Over the past year or so, I think many of us have gotten used to seeing a lot of rollouts of enterprise IT software along the software as a service model — or what is commonly termed cloud computing. It’s now normal to see an organisation deploy a platform such as Salesforce.com to their business very quickly, with customisation for their particular business needs, and most of the vendors providing these sorts of services have moved to integrate them with other slabs of commercial software as well as making certain elements of their SaaS platforms open to development work (for example, Salesforce.com’s Force.com platform).

What we’re seeing here from Oracle is the reality that out there in the wild, there are still many significant traditional IT projects being deployed, with on-premise deployment models and external third-party contractors needed to integrate the vendor’s software into enterprise environments. Although you could describe each example as using ‘out of the box’ software, the reality here is that none of these deployments are as completely ‘out of the box’ as the very standardised solutions being provided by SaaS vendors.

In fact, if you read the details of the rollouts above, you could be forgiven for thinking the cloud computing/software as a service revolution wasn’t happening at all, and that traditional vendors such as Oracle still own every aspect of the market with their traditional on-premises software. Despite all the hype about cloud computing, this is perhaps the reality of the enterprise IT software market: Mostly still stuck along traditional lines. It will be interesting to see how long it takes before the majority of these kinds of corporate software deployments are driven from the cloud.

Image credit: Oracle, Creative Commons

1 COMMENT

  1. Hmmm … yup.

    A survey of 63 Australian CIOs across a range of sectors that I conducted in February revealed a slightly surprising picture of the reality of ICT management compared to media hype. While alternative sourcing approaches such as shared services, outsourcing, and cloud services are much discussed at conferences and in the media, the reality for this group of CIOs is that ICT management is still about managing the people, processes, and technologies of the in-house ICT department. Hence traditional ICT software and hardware implementations from the big global vendors (such as Oracle as per your comments above Renai) remain the ‘main game’ for most large enterprises. Change, however, is definitely coming, while perhaps more slowly than expected, and momentum for cloud services in particular is expected to build during the next few years.

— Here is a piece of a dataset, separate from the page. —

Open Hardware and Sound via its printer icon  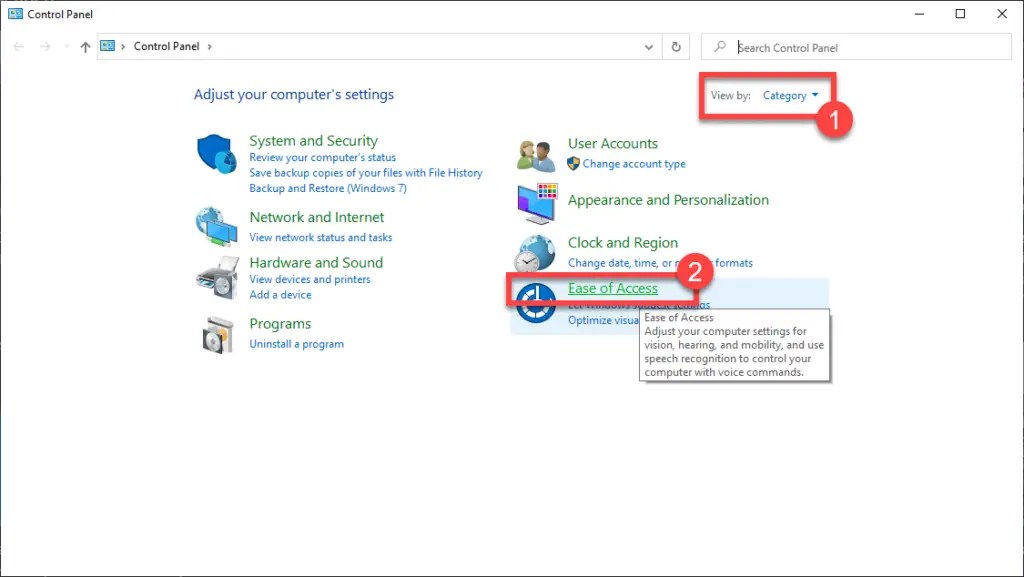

    The survey asked about current and target (1-2 years out) sourcing approach for a range of 50 activities across infrastructure, applications and end user services. The results revealed the following picture:

    ICT remains predominantly an in-house affair. 74% of all ICT activities are currently provided by an in-house ICT department, although this is projected to decline to 61% during the next few years.

    Shared services arrangements account for around 9% of ICT activities, and this is not projected to change much during the next few years.

    Outsourced arrangements currently account for 13% of ICT activities, and this is projected to rise to 20% during the next few years across a range of services – primarily focused on data center, network, and application development services.

    Around 4% of ICT activities are currently sourced as cloud services – primarily software-as-a-service (SaaS) applications – but overall this proportion is projected to rise during the next few years to 10%, primarily for data center infrastructure-as-a-service (IaaS) and applications and end-user services (SaaS). Cloud sourcing of data center and application services, in particular, is expected to rise to over 15%.